What makes a good pop song great? Some of the more obvious qualities are having an interesting melody, clever lyrics, and familiar elements with an unexpected twist. But one quality we haven’t talked about is the ‘sing-a-long’ factor.
A great song needs to draw your audience in. Whether it’s humming the tune as they walk down the street or daydreaming themselves performing the song to an audience (you know who you are 😉 )…a great song needs some ingredient that makes you want to be a part of it.
Taking this idea to a deeper psychological level, we are social creatures and we want to be a part of something bigger. Music is a binding force in culture and we long for music that reinforces our connection to each other.
So how do you ensure that your song has the sing-a-long factor?
In songwriting, it comes down to an interesting melody that feels natural to repeat over and over again in your head.

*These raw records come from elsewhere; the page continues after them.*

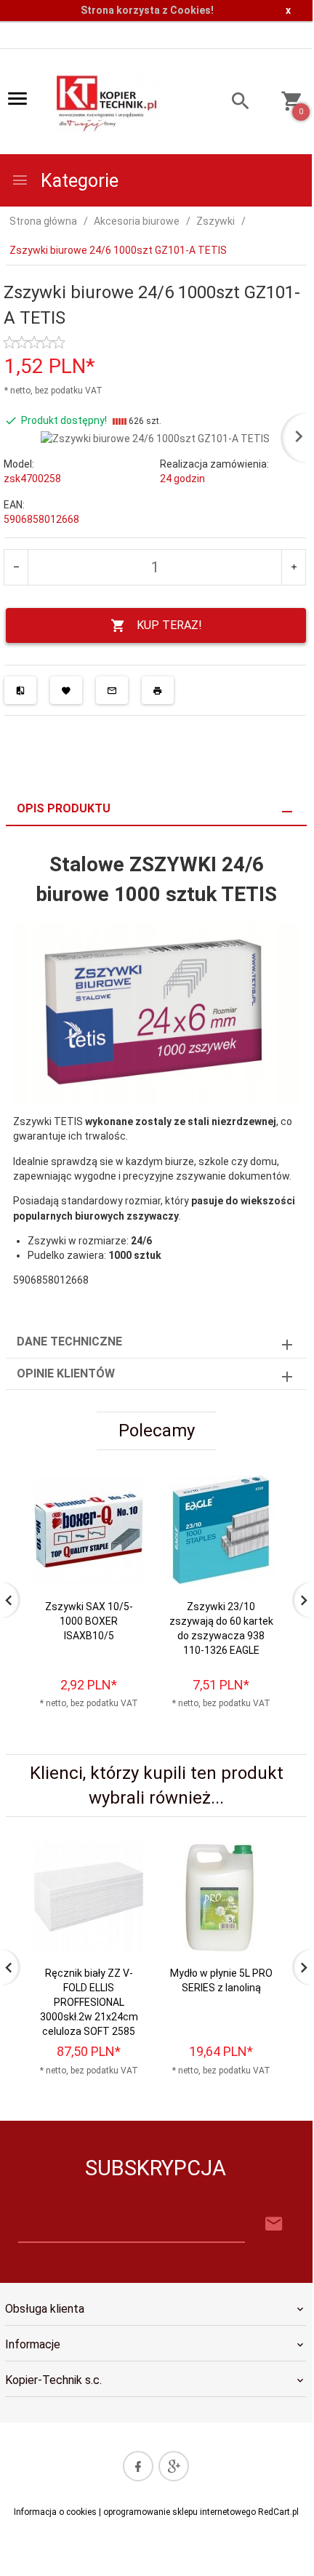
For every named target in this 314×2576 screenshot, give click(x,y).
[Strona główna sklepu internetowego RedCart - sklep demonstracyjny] (108, 102)
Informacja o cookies (55, 2512)
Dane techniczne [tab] (69, 1341)
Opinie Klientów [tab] (66, 1373)
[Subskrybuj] (274, 2224)
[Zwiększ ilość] (293, 567)
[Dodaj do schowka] (66, 690)
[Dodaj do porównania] (20, 690)
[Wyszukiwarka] (232, 102)
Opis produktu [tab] (63, 808)
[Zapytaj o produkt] (112, 690)
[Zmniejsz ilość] (16, 567)
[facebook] (138, 2466)
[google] (173, 2466)
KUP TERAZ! (169, 625)
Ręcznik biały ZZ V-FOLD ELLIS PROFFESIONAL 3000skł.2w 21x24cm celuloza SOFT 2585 (89, 2002)
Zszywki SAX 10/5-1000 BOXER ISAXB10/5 (89, 1621)
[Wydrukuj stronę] (158, 690)
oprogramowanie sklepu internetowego (179, 2512)
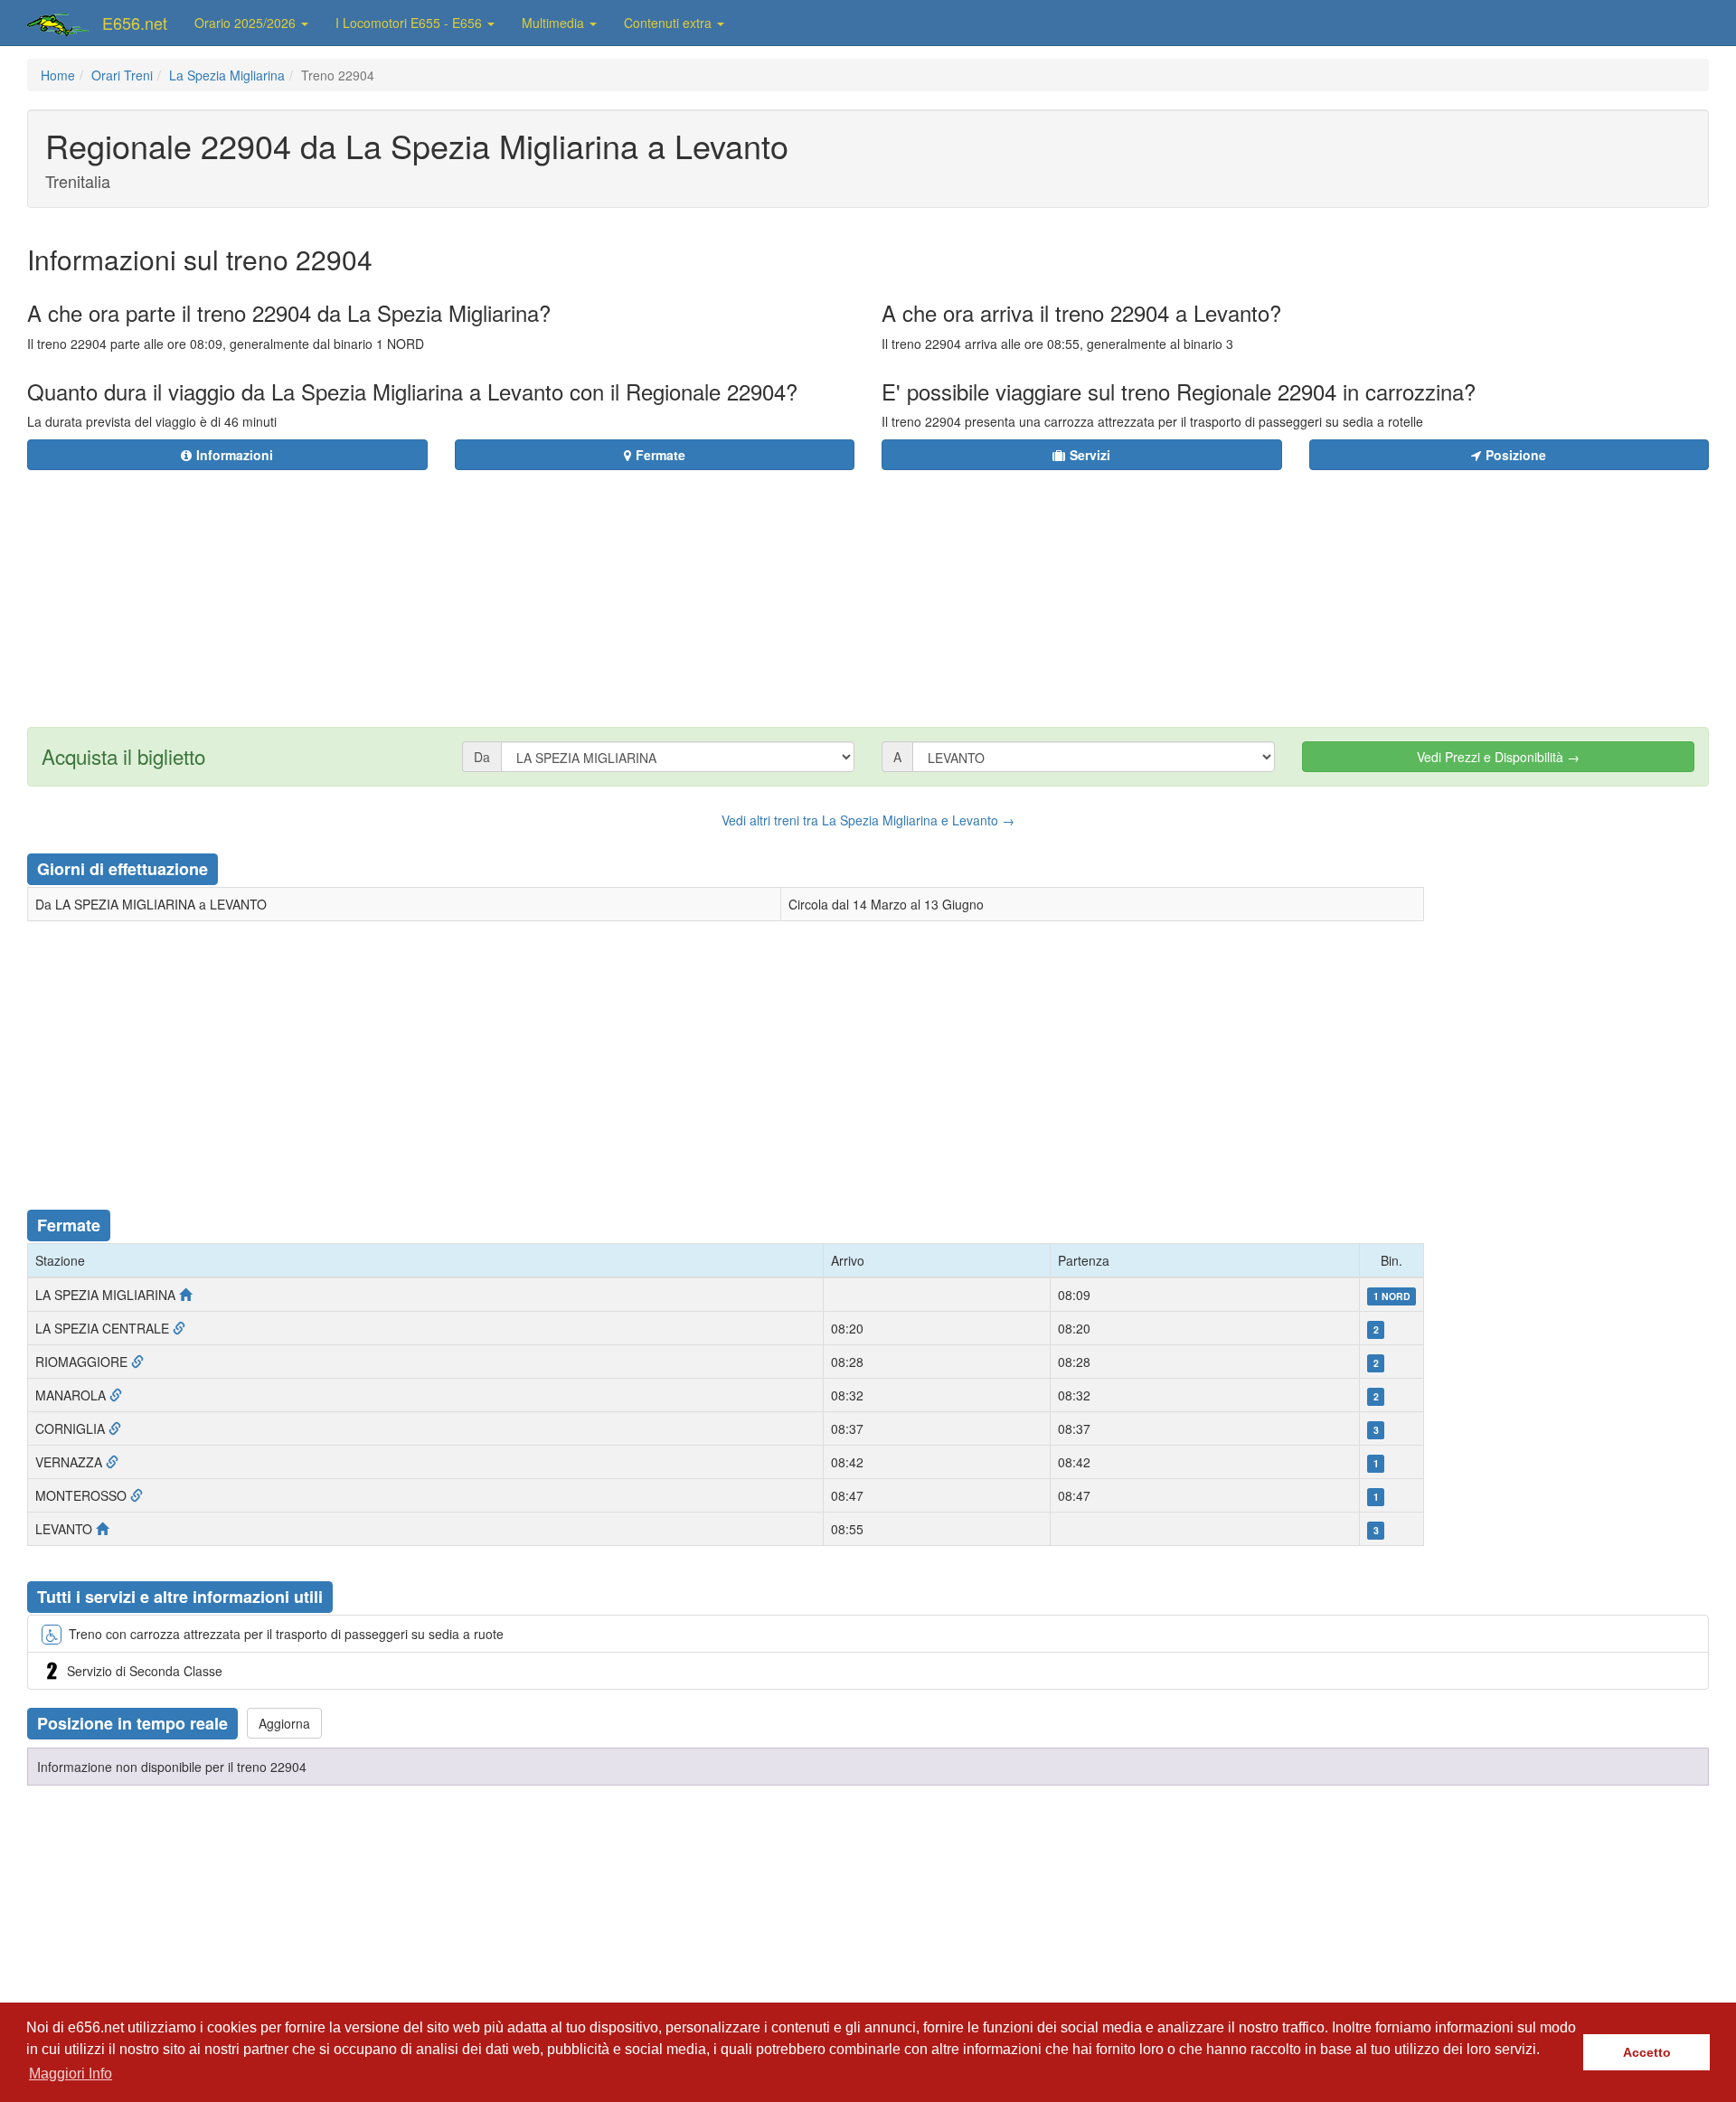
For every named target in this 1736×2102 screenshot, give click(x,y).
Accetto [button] (1647, 2052)
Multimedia (555, 23)
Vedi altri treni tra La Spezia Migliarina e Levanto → (868, 820)
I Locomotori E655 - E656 (410, 23)
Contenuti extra (669, 23)
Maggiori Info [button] (70, 2073)
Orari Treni (122, 75)
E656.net (134, 22)
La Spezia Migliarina (227, 75)
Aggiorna (284, 1723)
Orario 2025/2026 (246, 23)
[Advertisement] (977, 588)
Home (58, 75)
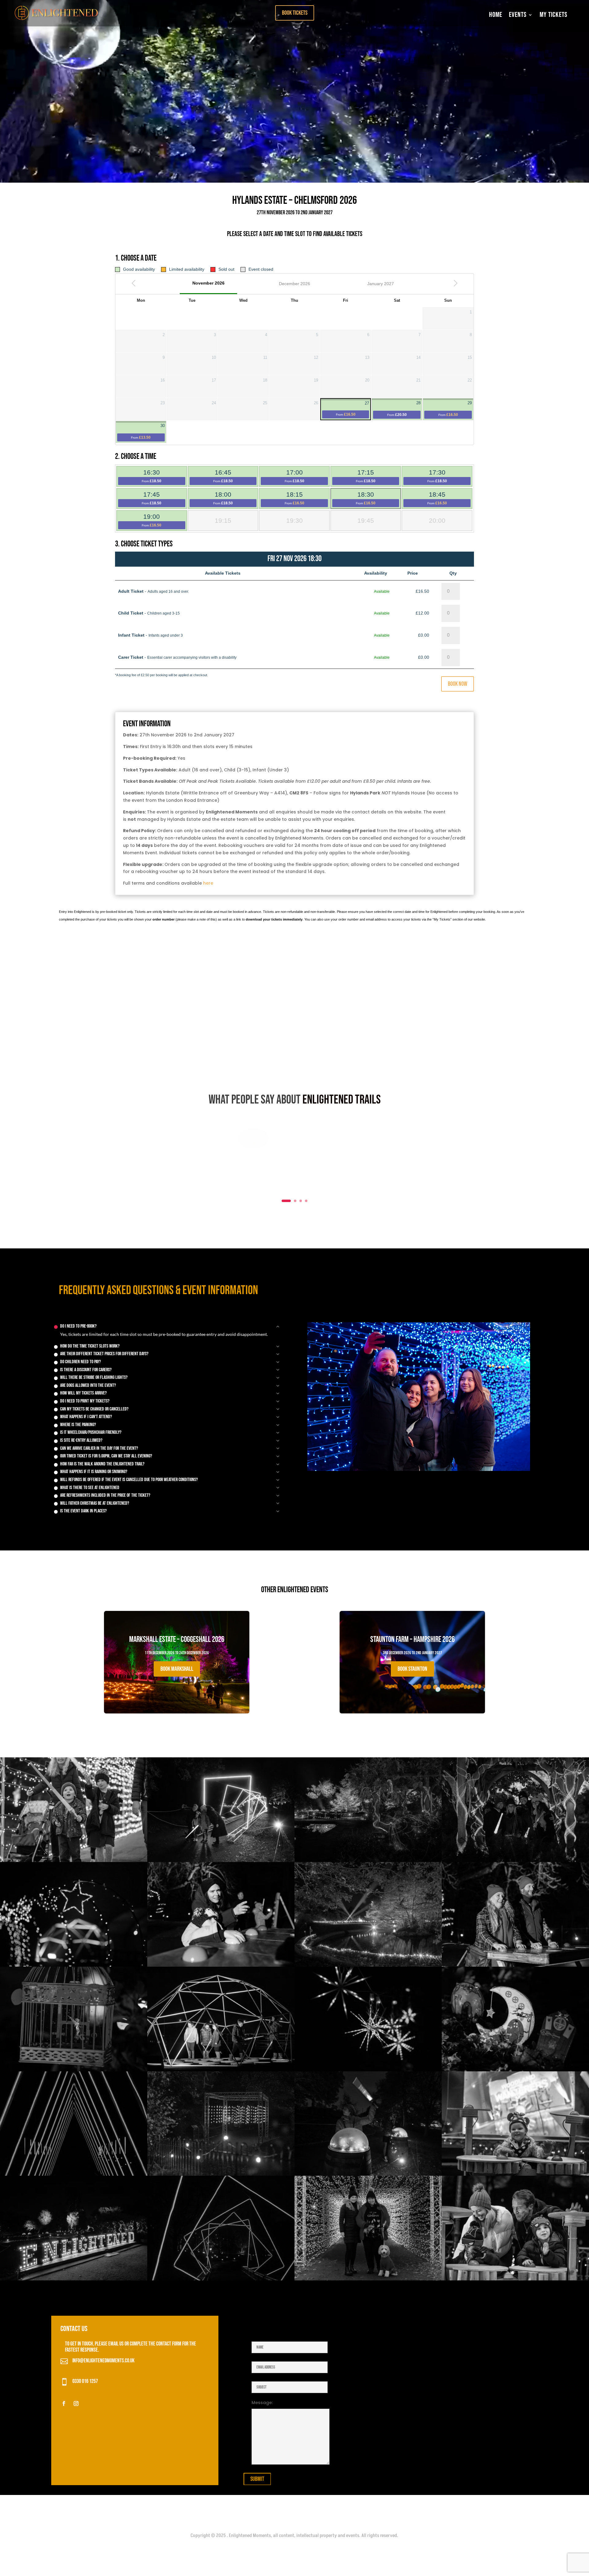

Lyrically, the song needs to be relatable..so that you (the audience) can feel what the singer is feeling. And by feeling what the singer is feeling, it makes you want to sing/hum/daydream that song.
On the production side, try using vocal DTs: layer different takes of the exact same vocal recording, with some left/right panning, to make the vocalist sound ‘bigger’. If the takes are less exact, then it becomes more of a back-up chorus effect — and the more it sounds like a group of people singing, the more it makes you think you should be singing it too.
Another great tactic, which has been very popular over the past 5 years, is the use of chorus’d vocal adlibs. It could be simple exclamations such as “heys!”, “oooohs”, and “aaaahhs.” A great example is the ‘hey’ exclamations on Katy Perry’s Roar:
Or it could be a fully chorus’d musical hook. One of my favorite examples is the hook in Bastille’s Pompeii:
The chorus of voices for the hook has a vaguely caveman quality that makes it very interesting and original.
How about adding a choir’d “no word” sung interlude (la’s, dee’s, dums, etc.) in the post-chorus, as done in Becky G’s Shower:
And finally, listen to the impact of the chorus in ‘Rule The World’ by Walk Off the Earth:
I don’t normally post this many examples, but there are so many ways to use chorus’d voices and they are a really important part of modern pop production.
I will finish off with one last example related to a more serious pop recording. When I first drafted this blog post, I wrote something to the effect of not using chorus’d voices in more serious records, but some thought on the matter revealed that I would be completely wrong in saying that. On some records you want to convey an atmosphere of lonelieness and a solo’d voice (with judicious delay and reverb) is effective for this…BUT!…there are times when you need to highlight important passages, and the selective use of DTs or a chorus of voices does work here. Let’s take Lorde’s Royals:
It’s a more serious song with a relatively sparse arrangement, but the track uses loose DTs in the pre-chorus to draw your attention to the clever lyrics. In the chorus itself, there is a choir of voices echoing the title of the track after the lead sings it. Why leave the audience to guess the song’s title? Use a chorus of voices to highlight it; the title is not always as obvious to the audience as it is to the writers.
So next time you make a fun (or serious!) pop record, look for places to add DTs and voice chorus’. Whether it’s a hook, emphasizing the song title, or just random exclamations…it can be a lot of fun to record in the studio and that playfulness will pop up (pun intended) in your recording.